Task instructions —
Find the line that contains "The image size is (1024, 640).". Repeat that line and all lines following it, exactly, through the end of the listing below.
*** Information shown Section Begins ***
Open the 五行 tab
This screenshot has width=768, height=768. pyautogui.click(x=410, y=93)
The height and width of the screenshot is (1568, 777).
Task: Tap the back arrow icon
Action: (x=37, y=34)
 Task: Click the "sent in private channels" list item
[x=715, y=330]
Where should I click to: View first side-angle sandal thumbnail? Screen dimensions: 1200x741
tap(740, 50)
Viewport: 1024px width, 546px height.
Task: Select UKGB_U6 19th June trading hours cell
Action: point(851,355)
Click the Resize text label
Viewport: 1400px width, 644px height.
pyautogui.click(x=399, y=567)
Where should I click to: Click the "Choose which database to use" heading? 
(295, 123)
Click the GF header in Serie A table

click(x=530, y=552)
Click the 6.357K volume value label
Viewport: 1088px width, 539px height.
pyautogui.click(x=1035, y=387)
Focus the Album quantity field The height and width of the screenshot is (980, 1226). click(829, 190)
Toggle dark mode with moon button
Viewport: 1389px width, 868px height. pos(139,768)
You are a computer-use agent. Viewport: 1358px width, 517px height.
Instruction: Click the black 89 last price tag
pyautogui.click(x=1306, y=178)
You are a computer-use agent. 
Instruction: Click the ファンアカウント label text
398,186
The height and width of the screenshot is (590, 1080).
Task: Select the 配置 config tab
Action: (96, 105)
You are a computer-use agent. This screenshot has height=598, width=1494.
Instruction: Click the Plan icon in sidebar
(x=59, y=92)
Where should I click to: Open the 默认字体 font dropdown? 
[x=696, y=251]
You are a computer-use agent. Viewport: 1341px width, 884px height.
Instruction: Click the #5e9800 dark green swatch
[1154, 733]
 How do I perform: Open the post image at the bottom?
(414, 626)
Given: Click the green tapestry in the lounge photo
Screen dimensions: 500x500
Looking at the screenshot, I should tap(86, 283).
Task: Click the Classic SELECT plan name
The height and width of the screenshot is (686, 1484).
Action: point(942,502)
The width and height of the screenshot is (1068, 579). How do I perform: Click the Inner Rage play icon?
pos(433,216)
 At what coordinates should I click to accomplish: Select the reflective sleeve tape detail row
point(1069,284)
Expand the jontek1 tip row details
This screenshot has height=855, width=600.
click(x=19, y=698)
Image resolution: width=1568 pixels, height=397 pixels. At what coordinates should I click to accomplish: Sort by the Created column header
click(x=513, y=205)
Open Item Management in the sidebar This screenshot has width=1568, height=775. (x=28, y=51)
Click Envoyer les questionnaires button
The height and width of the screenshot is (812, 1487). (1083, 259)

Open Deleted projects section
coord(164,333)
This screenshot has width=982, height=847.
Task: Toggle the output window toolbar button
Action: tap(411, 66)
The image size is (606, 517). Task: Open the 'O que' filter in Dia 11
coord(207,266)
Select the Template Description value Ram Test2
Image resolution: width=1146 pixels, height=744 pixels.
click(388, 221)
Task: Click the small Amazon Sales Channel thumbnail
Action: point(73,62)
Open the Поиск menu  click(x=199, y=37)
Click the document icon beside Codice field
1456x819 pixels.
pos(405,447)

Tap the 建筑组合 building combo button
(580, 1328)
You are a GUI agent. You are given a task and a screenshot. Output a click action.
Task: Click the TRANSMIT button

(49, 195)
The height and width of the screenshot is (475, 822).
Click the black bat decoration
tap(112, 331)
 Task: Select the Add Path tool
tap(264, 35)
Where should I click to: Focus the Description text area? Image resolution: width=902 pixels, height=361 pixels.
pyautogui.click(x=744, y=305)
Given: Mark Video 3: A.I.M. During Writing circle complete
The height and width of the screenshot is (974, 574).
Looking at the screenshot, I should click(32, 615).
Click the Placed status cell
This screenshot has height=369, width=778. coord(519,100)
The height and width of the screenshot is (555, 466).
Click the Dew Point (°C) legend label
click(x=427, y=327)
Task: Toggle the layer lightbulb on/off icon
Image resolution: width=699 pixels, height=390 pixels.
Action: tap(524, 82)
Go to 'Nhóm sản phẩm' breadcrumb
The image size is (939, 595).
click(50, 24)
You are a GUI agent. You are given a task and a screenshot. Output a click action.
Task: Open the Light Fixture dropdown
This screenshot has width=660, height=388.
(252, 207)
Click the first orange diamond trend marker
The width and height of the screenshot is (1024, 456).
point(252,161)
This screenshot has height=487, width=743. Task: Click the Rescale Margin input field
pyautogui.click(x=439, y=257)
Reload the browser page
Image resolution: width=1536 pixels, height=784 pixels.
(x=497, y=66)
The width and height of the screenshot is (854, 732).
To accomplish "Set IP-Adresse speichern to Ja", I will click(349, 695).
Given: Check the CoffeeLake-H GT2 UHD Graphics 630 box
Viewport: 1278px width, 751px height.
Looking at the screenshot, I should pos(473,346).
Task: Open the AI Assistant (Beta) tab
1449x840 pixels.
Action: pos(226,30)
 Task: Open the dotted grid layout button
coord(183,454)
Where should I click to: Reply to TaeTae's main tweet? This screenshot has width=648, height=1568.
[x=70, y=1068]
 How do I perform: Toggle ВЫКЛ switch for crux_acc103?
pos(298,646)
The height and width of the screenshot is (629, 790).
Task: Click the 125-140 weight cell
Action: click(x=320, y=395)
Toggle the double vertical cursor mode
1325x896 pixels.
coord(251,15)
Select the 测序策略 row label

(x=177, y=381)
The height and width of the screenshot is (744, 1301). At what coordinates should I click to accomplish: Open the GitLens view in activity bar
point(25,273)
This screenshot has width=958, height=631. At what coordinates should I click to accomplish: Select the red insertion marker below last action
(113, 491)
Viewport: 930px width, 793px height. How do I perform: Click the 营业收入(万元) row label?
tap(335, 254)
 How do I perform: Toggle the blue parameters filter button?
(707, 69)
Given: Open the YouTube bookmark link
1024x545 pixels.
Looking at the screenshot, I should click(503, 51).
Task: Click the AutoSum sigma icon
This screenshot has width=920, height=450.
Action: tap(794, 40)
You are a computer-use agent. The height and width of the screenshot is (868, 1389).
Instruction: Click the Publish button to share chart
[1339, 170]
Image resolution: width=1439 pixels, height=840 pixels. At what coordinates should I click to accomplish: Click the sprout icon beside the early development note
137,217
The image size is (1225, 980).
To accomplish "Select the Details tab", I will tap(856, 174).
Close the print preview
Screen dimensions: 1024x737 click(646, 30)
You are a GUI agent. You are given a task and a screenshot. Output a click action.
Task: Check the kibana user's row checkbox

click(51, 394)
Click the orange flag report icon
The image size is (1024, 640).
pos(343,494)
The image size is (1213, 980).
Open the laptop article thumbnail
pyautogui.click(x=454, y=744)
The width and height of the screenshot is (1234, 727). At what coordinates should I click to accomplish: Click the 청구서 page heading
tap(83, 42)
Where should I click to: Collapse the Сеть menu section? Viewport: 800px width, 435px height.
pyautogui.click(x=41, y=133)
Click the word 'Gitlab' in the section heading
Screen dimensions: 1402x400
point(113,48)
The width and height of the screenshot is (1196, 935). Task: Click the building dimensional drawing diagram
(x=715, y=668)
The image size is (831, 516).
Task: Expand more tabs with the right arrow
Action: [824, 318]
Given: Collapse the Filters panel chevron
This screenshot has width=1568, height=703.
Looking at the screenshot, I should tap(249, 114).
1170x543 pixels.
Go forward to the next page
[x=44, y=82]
*** Information shown Section Ends ***
Task response —
The image size is (1024, 640).
pos(343,494)
The image size is (1213, 980).
Open the laptop article thumbnail
pyautogui.click(x=454, y=744)
The width and height of the screenshot is (1234, 727). At what coordinates should I click to accomplish: Click the 청구서 page heading
tap(83, 42)
Where should I click to: Collapse the Сеть menu section? Viewport: 800px width, 435px height.
pyautogui.click(x=41, y=133)
Click the word 'Gitlab' in the section heading
Screen dimensions: 1402x400
point(113,48)
The width and height of the screenshot is (1196, 935). Task: Click the building dimensional drawing diagram
(x=715, y=668)
The image size is (831, 516).
Task: Expand more tabs with the right arrow
Action: [824, 318]
Given: Collapse the Filters panel chevron
This screenshot has width=1568, height=703.
Looking at the screenshot, I should tap(249, 114).
1170x543 pixels.
Go forward to the next page
[x=44, y=82]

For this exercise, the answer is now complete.